Task goal: While you copy the lines below, skip the pictures and keep the rest exact.

↓↓↓

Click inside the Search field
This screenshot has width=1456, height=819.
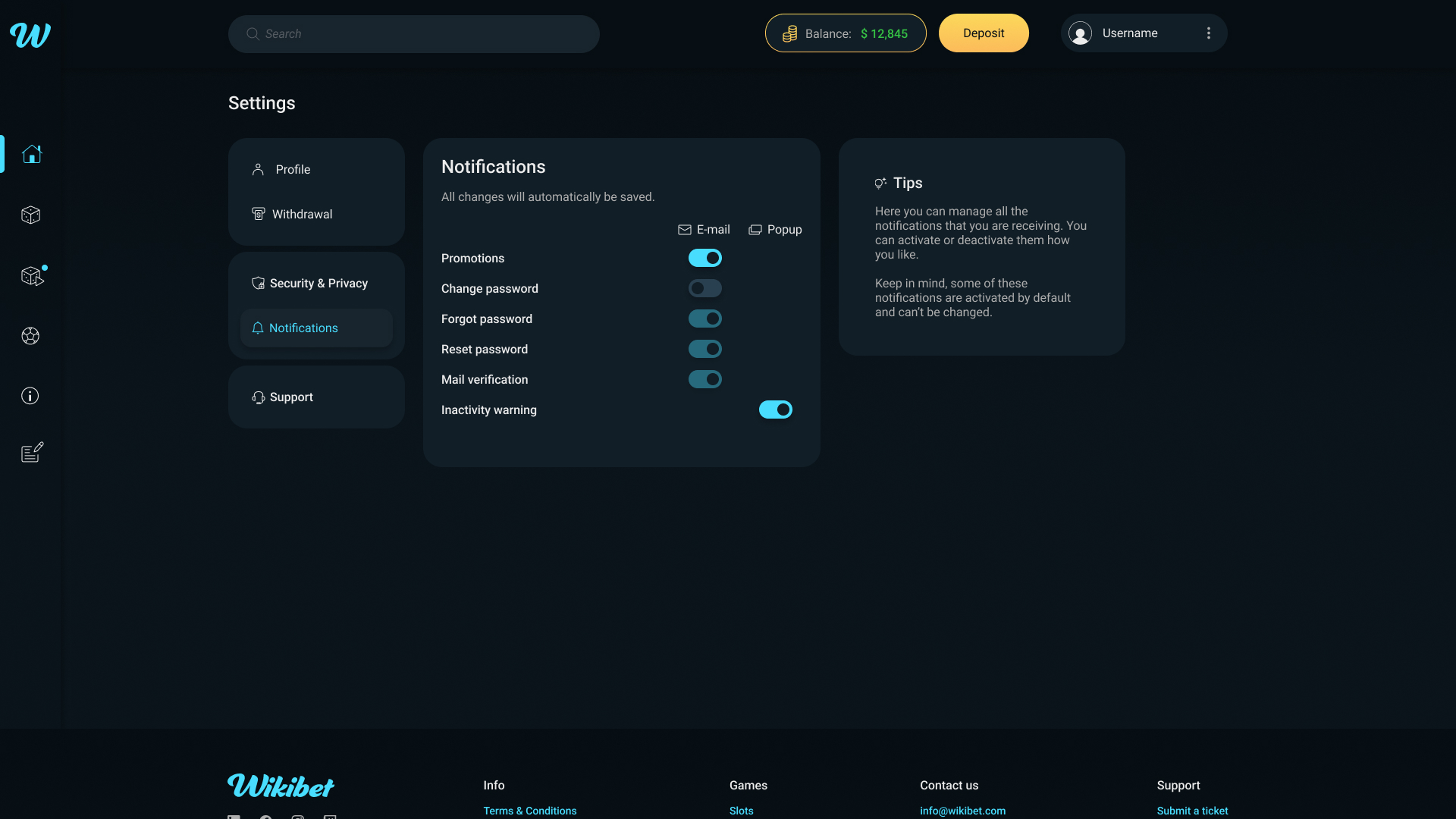tap(413, 33)
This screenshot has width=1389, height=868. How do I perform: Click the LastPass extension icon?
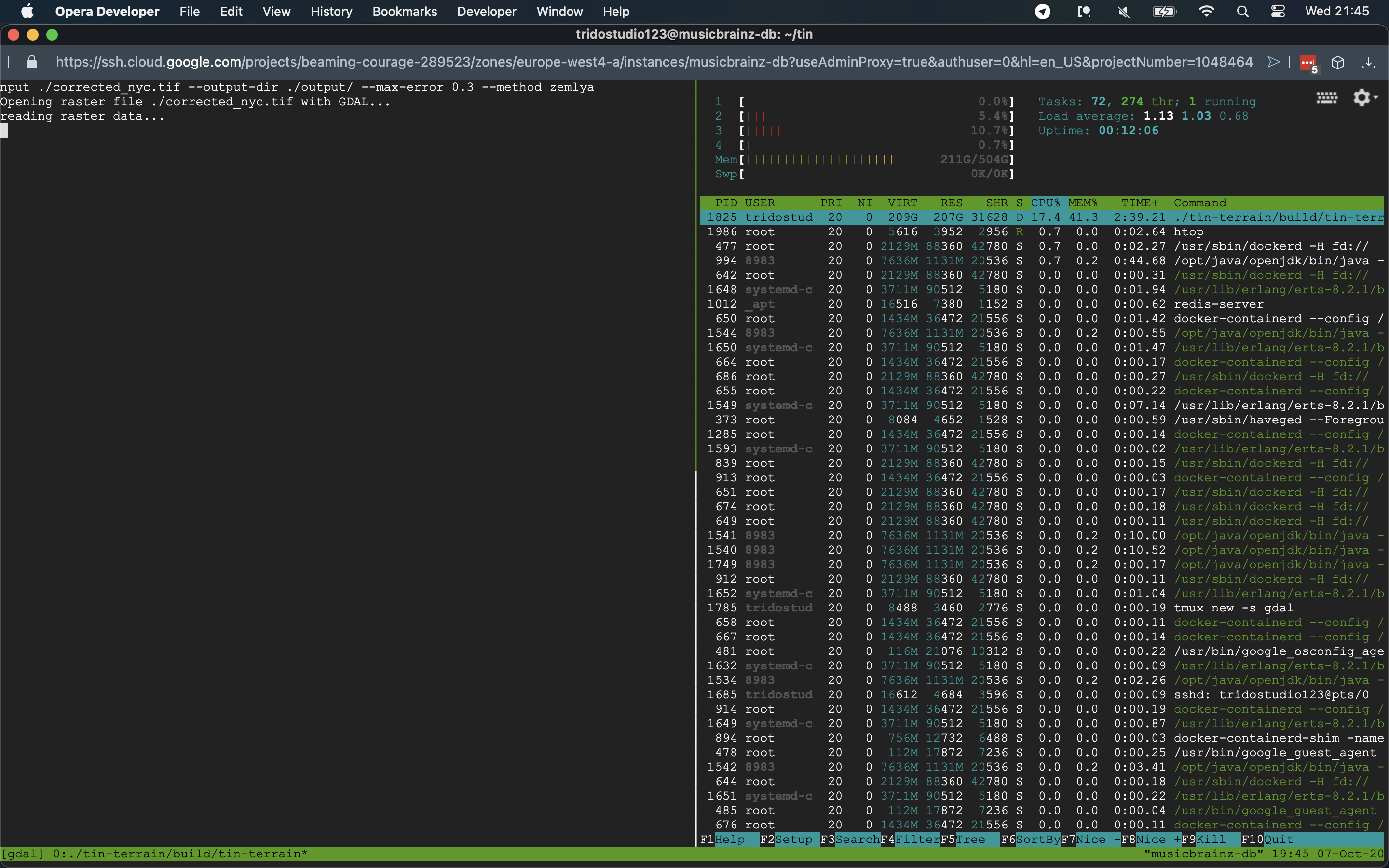point(1308,63)
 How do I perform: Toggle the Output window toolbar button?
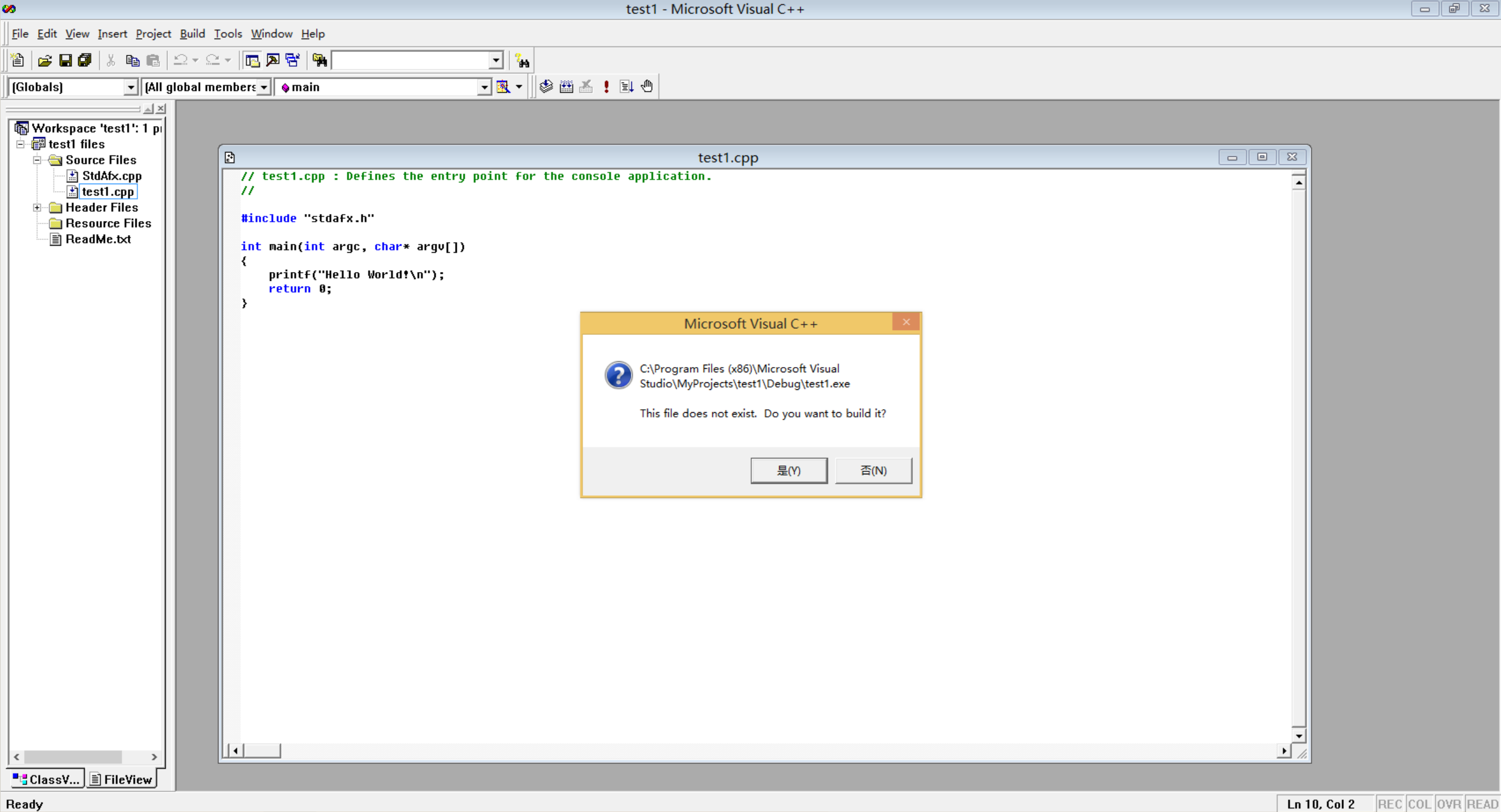tap(273, 60)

↑↑↑

Result below:
Click inside the Search field
This screenshot has width=1456, height=819.
tap(413, 33)
This screenshot has width=1389, height=868. How do I perform: Click the LastPass extension icon?
point(1308,63)
 How do I perform: Toggle the Output window toolbar button?
tap(273, 60)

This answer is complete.